Most AI Agent Systems Are Built Backwards — Chris Lema

The argument: agent systems route everything through the LLM because the prompt is the only control mechanism available — not because everything needs reasoning. Lema uses Elixir’s OTP supervision trees and actor models as the contrast: orchestration as structure, LLM as a specific tool invoked only where inference is actually required.

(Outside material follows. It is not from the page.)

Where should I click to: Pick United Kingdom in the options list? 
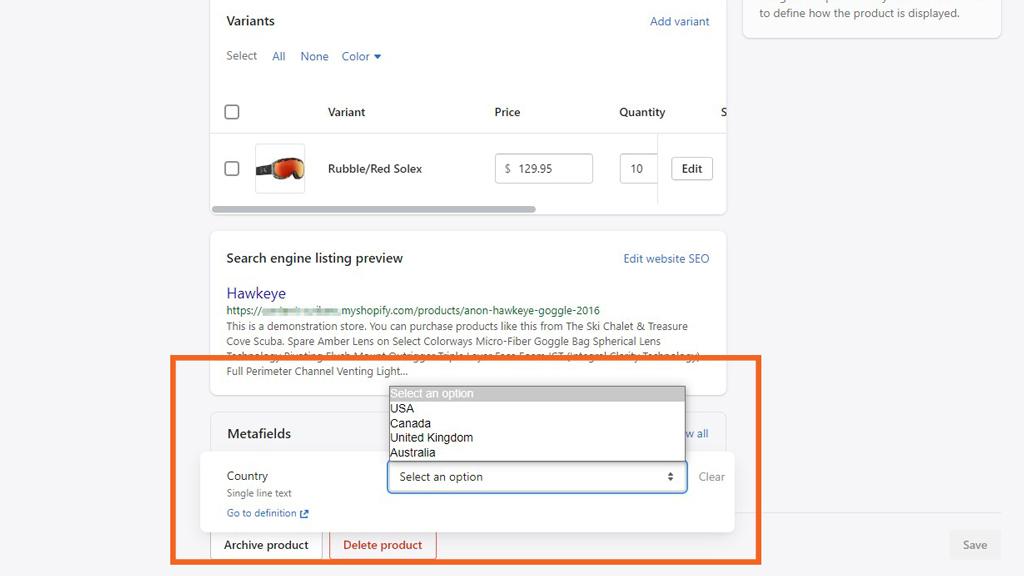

Why it matters: Go count what your agent actually does, step by step. File reads. Status checks. Search routing. Memory recall. Deciding which tool to call next. None of that requires LLM reasoning, but most architectures route all of it through inference because that’s the only hammer in the box. The migration path from PHP or Node to OTP isn’t realistic for most shops — Lema doesn’t solve that. But the discipline is stack-agnostic: identify which steps actually need the expensive call. That’s implementable today as design intent, even without a type system to enforce it.

The harder point Lema makes: a constitution written in natural language can be reasoned away by the same model reading it. “Don’t do X” in a prompt file is a suggestion. A type system that rejects certain inputs at compile time is not.

”Most agent work isn’t that. Go count it — file reads, routing decisions, status checks, deciding which tool to call next. None of that needs LLM reasoning. We route it there anyway because that’s the only control mechanism we have.”

Two reads, same question: what percentage of what we call “agentic work” actually requires the agent? Probably less than we’re billing for. The answer to that question is an architecture, not a prompt.